Al-Sistani wordt een ‘’democratische’’ mullah genoemd. Zijn denkbeelden bieden ruimte aan principes van democratie, mensenrechten en de scheiding van kerk en staat.
Hoewel volgens Al-Sistani de wetten van een land niet in tegenspraak mogen zijn met de principes van de Islam, keert hij zich af van een theocratisch systeem zoals dat in het Iran na Khomeini bestaat. De Islam dient erkent te worden als de religie van de meerderheid.
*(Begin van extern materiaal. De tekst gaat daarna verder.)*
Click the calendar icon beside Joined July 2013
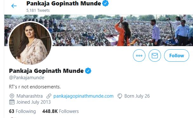 pyautogui.click(x=12, y=102)
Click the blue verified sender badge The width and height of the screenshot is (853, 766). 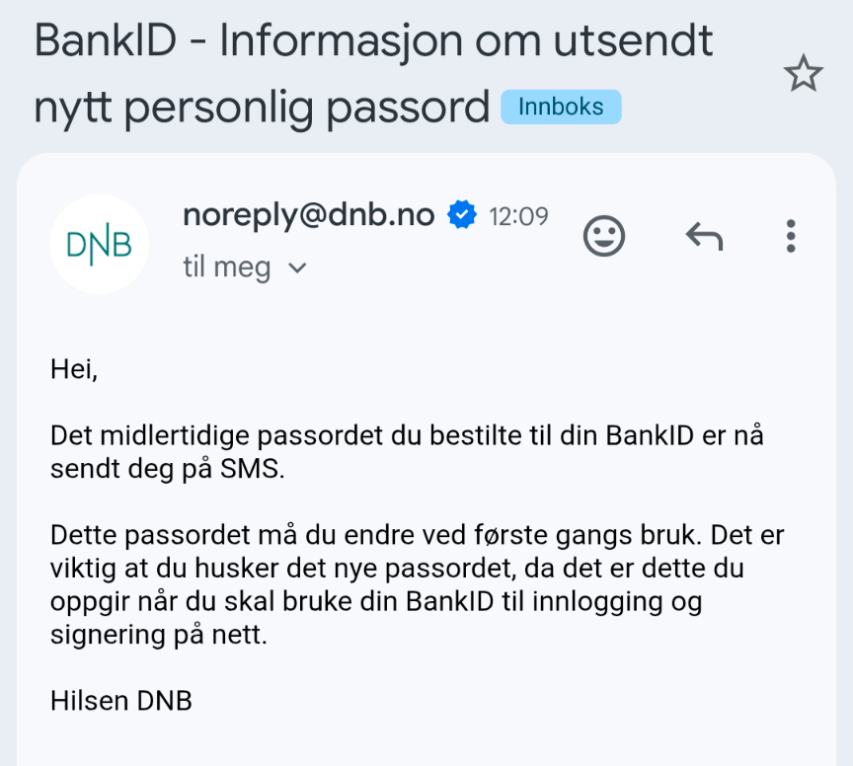(x=462, y=214)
Het bepaalt de morele context van het land, maar mag geen politieke standpunten dicteren.
Sayyid Ali Husayni Sistani volgde in 1992 zijn geestelijk vader Abol-Qassem Khoi op. Hij nam van Khoi de leer van scheiding tussen kerk en staat over en riep daarmee veel weerstand op bij andere sjiitische geestelijken. Desondanks wordt hij in 1999 de moord op de invloedrijke Sadiq al-Sadr de oudste en de meest vooraanstaande sjiitische geestelijke in Irak.
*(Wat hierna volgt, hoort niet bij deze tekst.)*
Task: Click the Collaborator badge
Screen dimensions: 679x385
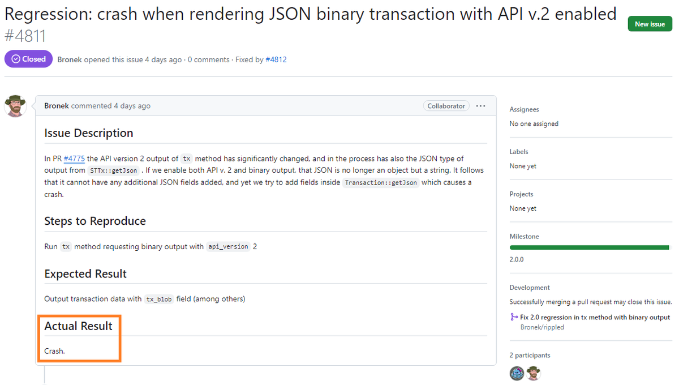Action: pos(446,106)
In tegenstelling tot veel andere Sjiitische Mullahs is Al-Sistani in Irak gebeleven gedurende het regime van Saddam Hoessein. In 1994 werd zijn moskee gesloten, sindsdien verblijft hij in zijn huis in Najaf. Hij overleefde twee moordaanslagen. Behalve geluk dankt Al-Sistani zijn leven waarschijnlijk ook aan zijn voorzichtige manoeuvres en zijn apolitieke houding. Juist door die neutrale houding joeg hij de meer fanatieke sjiiten tegen zich in het harnas. Moqtada Al-Sadr (zoon van Sadiq al-sadr) probeerde hem na de val van Saddam Hoessein van zijn positie te stoten. Al-Sadr heeft geen hoge pet op van de liberale democratie en de westerse cultuur. Hij hangt de staatsvorm naar Iraans voorbeeld aan waarin het staatshoofd een vertegenwoordiger is van God op aarde.
Na de val van Saddam, de oorlog en de verkiezingen lijkt de positie van de democratische stroming aan invloed te winnen. Wellicht is Al-sistani de persoon om het ‘democratisch islamitisch systeem’ in Irak verder te ontwikkelen.